Radical hysterectomy with pelvic lymph node assessment — For early-stage disease, surgery may be combined with sentinel lymph node biopsy or pelvic lymph node dissection. The pathology findings from this specimen guide whether additional treatment is needed afterward.
Combined chemotherapy and radiation — For locally advanced disease, the standard approach is chemotherapy combined with radiation. Chemotherapy for SCNEC is typically platinum-based and resembles the regimen used for small cell carcinoma of the lung (such as cisplatin or carboplatin combined with etoposide).
Adjuvant chemotherapy after surgery — Even patients with early-stage disease often receive systemic chemotherapy after surgery because the risk of distant recurrence is high.
Systemic therapy for advanced or recurrent disease — For stage IVB or recurrent disease, the medical oncology team discusses systemic options. Eligibility for immunotherapy (pembrolizumab) depends on the PD-L1 result, MMR/MSI status, and the clinical scenario. Newer therapies under investigation for small cell carcinomas, including DLL3-targeted agents and other novel approaches, may be discussed.
Clinical trials — Because cervical SCNEC is rare and standard treatments have limited durability, enrollment in clinical trials of new combinations and novel agents is often discussed.

Close follow-up after treatment is essential. Because most recurrences occur within the first two to three years after diagnosis, surveillance is typically more frequent during this period. Follow-up usually includes regular physical and pelvic examinations, imaging at intervals determined by the original stage and pathology findings, and ongoing communication with the multidisciplinary care team.

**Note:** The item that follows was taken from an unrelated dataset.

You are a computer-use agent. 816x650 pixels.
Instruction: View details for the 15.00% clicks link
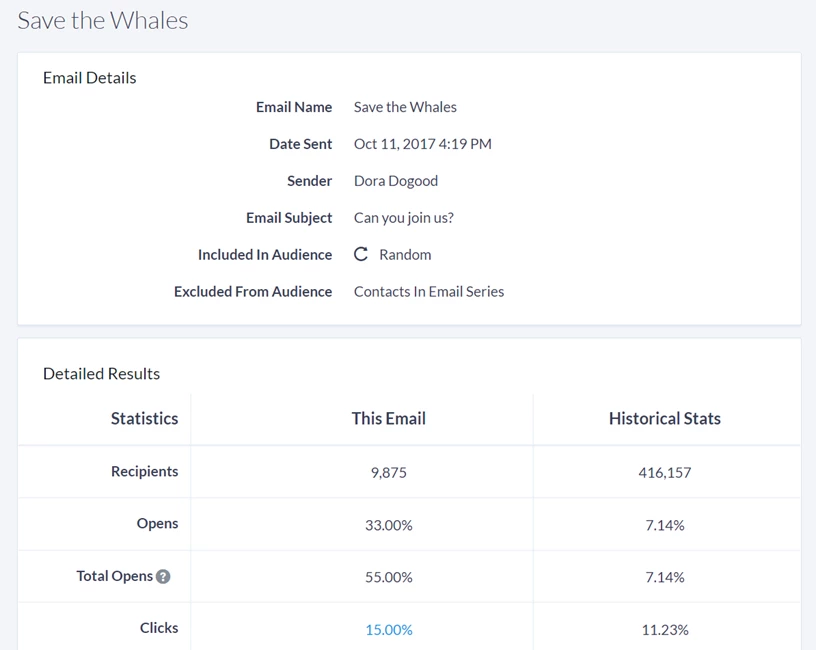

Questions to ask your doctor

What is the stage of my cancer using both the TNM and FIGO systems?
How large is the tumor, and how deeply has it grown into the cervix?
Were neuroendocrine markers such as synaptophysin, chromogranin, and INSM1 confirmed on my biopsy?
Was lymphovascular invasion or perineural invasion present?
How many lymph nodes were examined, and were any involved?
Were the surgical margins negative, close, or positive?
Was PD-L1 testing performed, and what does the result mean for my treatment options?
Was MMR or MSI testing performed, and what did it show?
What treatment options would you discuss with me based on my pathology findings?
Will my treatment include surgery, chemotherapy, radiation therapy, or some combination?
Are there clinical trials available that might be appropriate for me?
What is my chance of the cancer coming back, and what symptoms should I watch for?
What follow-up tests and appointments will I need, and how often?
How will my care be coordinated between my gynecologic oncology, medical oncology, and radiation oncology teams?